DPDK patches and discussions
 help / color / mirror / Atom feed
* [dpdk-dev] [PATCH] net/mlx5: improve vMPRQ descriptors allocation locality
@ 2020-11-06  0:04 Alexander Kozyrev
  2020-11-08  4:23 ` [dpdk-dev] [PATCH v2] " Alexander Kozyrev
  0 siblings, 1 reply; 4+ messages in thread
From: Alexander Kozyrev @ 2020-11-06  0:04 UTC (permalink / raw)
  To: dev; +Cc: rasland, viacheslavo, matan

There is a performance penalty for the replenish scheme
used in vectorized Rx burst for both MPRQ and SPRQ.
Mbuf elements are being filled at the end of the mbufs
array and being replenished at the beginning. That leads
to an increase in cache misses and the performance drop.
The more Rx descriptors are used the worse the situation.

Change the allocation scheme for vectorized MPRQ Rx burst:
allocate new mbufs only when consumed mbufs are almost
depleted (always have one burst gap between allocated and
consumed indices). Keeping a small number of mbufs allocated
improves cache locality and improves performance a lot.

Unfortunately, this approach cannot be applied to SPRQ Rx
burst routine. In MPRQ Rx burst we simply copy packets from
external MPRQ buffers or attach these buffers to mbufs.
In SPRQ Rx burst we allow the NIC to fill mbufs for us.
Hence keeping a small number of allocated mbufs will limit
NIC ability to fill as many buffers as possible. This fact
offsets the advantage of better cache locality.

Fixes: f2fa5327ff ("net/mlx5: implement vectorized MPRQ burst")

Signed-off-by: Alexander Kozyrev <akozyrev@nvidia.com>
---
 drivers/net/mlx5/mlx5_rxtx_vec.c | 8 ++++----
 1 file changed, 4 insertions(+), 4 deletions(-)

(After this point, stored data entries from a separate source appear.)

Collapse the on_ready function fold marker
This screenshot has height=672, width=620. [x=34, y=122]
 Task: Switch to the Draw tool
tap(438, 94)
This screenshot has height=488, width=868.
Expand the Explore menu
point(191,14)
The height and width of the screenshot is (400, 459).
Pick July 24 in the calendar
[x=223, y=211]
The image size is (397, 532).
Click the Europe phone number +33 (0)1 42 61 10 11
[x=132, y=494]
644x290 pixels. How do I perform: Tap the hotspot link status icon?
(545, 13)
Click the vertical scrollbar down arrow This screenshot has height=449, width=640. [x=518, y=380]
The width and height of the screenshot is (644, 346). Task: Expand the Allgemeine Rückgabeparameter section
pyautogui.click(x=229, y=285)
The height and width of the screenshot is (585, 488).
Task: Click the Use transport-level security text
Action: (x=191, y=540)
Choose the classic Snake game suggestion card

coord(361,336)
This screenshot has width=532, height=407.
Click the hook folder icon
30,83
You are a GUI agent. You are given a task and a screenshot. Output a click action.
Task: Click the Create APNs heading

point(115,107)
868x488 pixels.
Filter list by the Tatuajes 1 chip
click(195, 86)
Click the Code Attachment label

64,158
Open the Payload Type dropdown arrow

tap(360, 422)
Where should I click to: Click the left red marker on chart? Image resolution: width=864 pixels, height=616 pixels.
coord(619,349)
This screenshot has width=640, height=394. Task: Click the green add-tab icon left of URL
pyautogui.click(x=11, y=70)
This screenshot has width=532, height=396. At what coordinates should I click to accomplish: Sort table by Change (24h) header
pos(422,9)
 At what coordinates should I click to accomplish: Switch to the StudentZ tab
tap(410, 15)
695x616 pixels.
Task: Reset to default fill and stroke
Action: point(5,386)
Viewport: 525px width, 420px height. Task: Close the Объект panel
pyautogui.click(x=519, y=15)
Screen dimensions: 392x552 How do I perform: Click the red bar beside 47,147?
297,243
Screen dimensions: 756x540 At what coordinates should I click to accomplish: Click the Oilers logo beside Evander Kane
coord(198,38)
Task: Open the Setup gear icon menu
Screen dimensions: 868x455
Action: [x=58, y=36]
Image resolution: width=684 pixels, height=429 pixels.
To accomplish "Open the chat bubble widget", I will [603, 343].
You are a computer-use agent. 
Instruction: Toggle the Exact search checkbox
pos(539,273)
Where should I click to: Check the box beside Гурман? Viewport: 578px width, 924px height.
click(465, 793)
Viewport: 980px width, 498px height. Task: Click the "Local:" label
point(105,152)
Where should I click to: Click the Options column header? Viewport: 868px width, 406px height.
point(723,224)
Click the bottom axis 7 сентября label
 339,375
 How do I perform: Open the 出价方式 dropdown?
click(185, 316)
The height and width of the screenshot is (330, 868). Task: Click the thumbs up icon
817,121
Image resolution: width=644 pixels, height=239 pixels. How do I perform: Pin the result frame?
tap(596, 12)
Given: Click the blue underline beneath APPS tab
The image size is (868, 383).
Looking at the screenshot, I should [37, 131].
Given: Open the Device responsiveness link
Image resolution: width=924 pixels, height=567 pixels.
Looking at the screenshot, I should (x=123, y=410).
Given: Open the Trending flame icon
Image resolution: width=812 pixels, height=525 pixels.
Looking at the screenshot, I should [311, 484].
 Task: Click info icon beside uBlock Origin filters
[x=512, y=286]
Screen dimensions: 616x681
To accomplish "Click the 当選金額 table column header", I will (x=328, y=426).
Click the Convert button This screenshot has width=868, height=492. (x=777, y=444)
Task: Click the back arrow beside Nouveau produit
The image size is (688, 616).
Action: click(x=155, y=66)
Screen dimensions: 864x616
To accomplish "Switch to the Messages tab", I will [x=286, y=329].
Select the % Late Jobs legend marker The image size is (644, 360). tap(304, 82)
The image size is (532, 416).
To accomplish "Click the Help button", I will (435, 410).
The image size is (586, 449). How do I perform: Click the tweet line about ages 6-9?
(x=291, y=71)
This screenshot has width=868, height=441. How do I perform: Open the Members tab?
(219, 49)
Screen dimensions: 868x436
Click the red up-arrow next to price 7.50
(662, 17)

diff --git a/drivers/net/mlx5/mlx5_rxtx_vec.c b/drivers/net/mlx5/mlx5_rxtx_vec.c
index 469ea8401d..8001ab6eb3 100644
--- a/drivers/net/mlx5/mlx5_rxtx_vec.c
+++ b/drivers/net/mlx5/mlx5_rxtx_vec.c
@@ -145,16 +145,16 @@ mlx5_rx_mprq_replenish_bulk_mbuf(struct mlx5_rxq_data *rxq)
 	const uint32_t strd_n = 1 << rxq->strd_num_n;
 	const uint32_t elts_n = wqe_n * strd_n;
 	const uint32_t wqe_mask = elts_n - 1;
-	uint32_t n = elts_n - (rxq->elts_ci - rxq->rq_pi);
+	uint32_t n = rxq->elts_ci - rxq->rq_pi;
 	uint32_t elts_idx = rxq->elts_ci & wqe_mask;
 	struct rte_mbuf **elts = &(*rxq->elts)[elts_idx];
 
-	/* Not to cross queue end. */
-	if (n >= rxq->rq_repl_thresh) {
+	if (n <= rxq->rq_repl_thresh) {
 		MLX5_ASSERT(n >= MLX5_VPMD_RXQ_RPLNSH_THRESH(elts_n));
 		MLX5_ASSERT(MLX5_VPMD_RXQ_RPLNSH_THRESH(elts_n) >
 			     MLX5_VPMD_DESCS_PER_LOOP);
-		n = RTE_MIN(n, elts_n - elts_idx);
+		/* Not to cross queue end. */
+		n = RTE_MIN(n + MLX5_VPMD_RX_MAX_BURST, elts_n - elts_idx);
 		if (rte_mempool_get_bulk(rxq->mp, (void *)elts, n) < 0) {
 			rxq->stats.rx_nombuf += n;
 			return;
-- 
2.24.1


^ permalink raw reply	[flat|nested] 4+ messages in thread

* [dpdk-dev] [PATCH v2] net/mlx5: improve vMPRQ descriptors allocation locality
  2020-11-06  0:04 [dpdk-dev] [PATCH] net/mlx5: improve vMPRQ descriptors allocation locality Alexander Kozyrev
@ 2020-11-08  4:23 ` Alexander Kozyrev
  2020-11-10 16:30   ` Slava Ovsiienko
  0 siblings, 1 reply; 4+ messages in thread
From: Alexander Kozyrev @ 2020-11-08  4:23 UTC (permalink / raw)
  To: dev; +Cc: rasland, matan, viacheslavo

There is a performance penalty for the replenish scheme
used in vectorized Rx burst for both MPRQ and SPRQ.
Mbuf elements are being filled at the end of the mbufs
array and being replenished at the beginning. That leads
to an increase in cache misses and the performance drop.
The more Rx descriptors are used the worse the situation.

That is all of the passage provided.